In 1941, Nellie J. Banks was renamed Leona G. Maguire, after her new captain's daughter. In the early part of 1943, a sea Captain named Roberts lived aboard her in Murray Harbour, Prince Edward Island. In 1947, she was permanently tied up in Murray Harbour, PEI. Around 1950, when she had become too old and an eyesore, Maquire decided to pull the schooner out of the water and rebuild her. John MacDonald was selected as the right man to do this, but once she was pulled up near his home in Murray Harbour, PEI, the money did not come fast enough to effect the necessary repairs, and the ship's condition worsened. Finally, she became an eyesore, a pitifully lonely sight on the edge of the water. The land on which she was propped up was sold.

The new landowner, Joe Bell, convinced William Harris that he had permission from Captain Maquire to burn the boat. One night in 1953, he went with oily rags, newspapers, and matches to put her out of her misery.
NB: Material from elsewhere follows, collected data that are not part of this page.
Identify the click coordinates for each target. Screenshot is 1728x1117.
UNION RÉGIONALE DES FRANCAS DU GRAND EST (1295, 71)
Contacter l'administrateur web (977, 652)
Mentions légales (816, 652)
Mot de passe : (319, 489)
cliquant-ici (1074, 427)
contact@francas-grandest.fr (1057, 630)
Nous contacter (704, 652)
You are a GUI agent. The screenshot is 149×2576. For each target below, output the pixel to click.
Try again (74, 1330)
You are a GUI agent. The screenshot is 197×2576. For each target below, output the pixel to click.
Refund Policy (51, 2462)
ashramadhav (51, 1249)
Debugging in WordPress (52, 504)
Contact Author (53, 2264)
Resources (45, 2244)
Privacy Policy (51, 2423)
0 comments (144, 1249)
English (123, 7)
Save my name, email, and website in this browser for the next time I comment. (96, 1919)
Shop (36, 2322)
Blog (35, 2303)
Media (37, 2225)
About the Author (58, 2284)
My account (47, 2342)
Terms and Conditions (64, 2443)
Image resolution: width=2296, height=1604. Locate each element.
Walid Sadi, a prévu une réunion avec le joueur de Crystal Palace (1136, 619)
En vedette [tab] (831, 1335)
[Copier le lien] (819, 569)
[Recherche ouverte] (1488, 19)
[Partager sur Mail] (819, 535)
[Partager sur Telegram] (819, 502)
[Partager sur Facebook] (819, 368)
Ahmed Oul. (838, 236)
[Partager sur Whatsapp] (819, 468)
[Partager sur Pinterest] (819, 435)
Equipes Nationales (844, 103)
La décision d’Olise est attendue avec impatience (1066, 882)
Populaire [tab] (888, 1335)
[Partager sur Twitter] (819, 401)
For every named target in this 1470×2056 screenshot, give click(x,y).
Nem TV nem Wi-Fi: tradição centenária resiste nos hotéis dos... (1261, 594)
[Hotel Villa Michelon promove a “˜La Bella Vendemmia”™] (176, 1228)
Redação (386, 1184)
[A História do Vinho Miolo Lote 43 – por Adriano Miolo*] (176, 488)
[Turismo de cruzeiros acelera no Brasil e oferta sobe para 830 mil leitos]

He stood back from the heat as the flames from the burning timbers consumed her dry bones, having no inkling that a wealth of Prince Edward Island history was disappearing in front of him. The big timbers that Howard Allen had so tenderly laid out in his shipyard took more than a night to burn.

==In popular culture==
- Nellie J. Banks is the ship that smuggled Agnes Jemima/Aunt Victoria and Daisy/Nicole out of Gilead, to Canada, in Margaret Atwood's novel, The Testaments (2019), Book Index 91, and the escapees' witness testimonies were compiled in the Annals of the Nellie J. Banks: Two Adventurers
- The Nellie J. Banks is the title of a song by McGinty based on the true story of the ships rum smuggling days. It is track 2 on the Album Sea Songs published in 2000.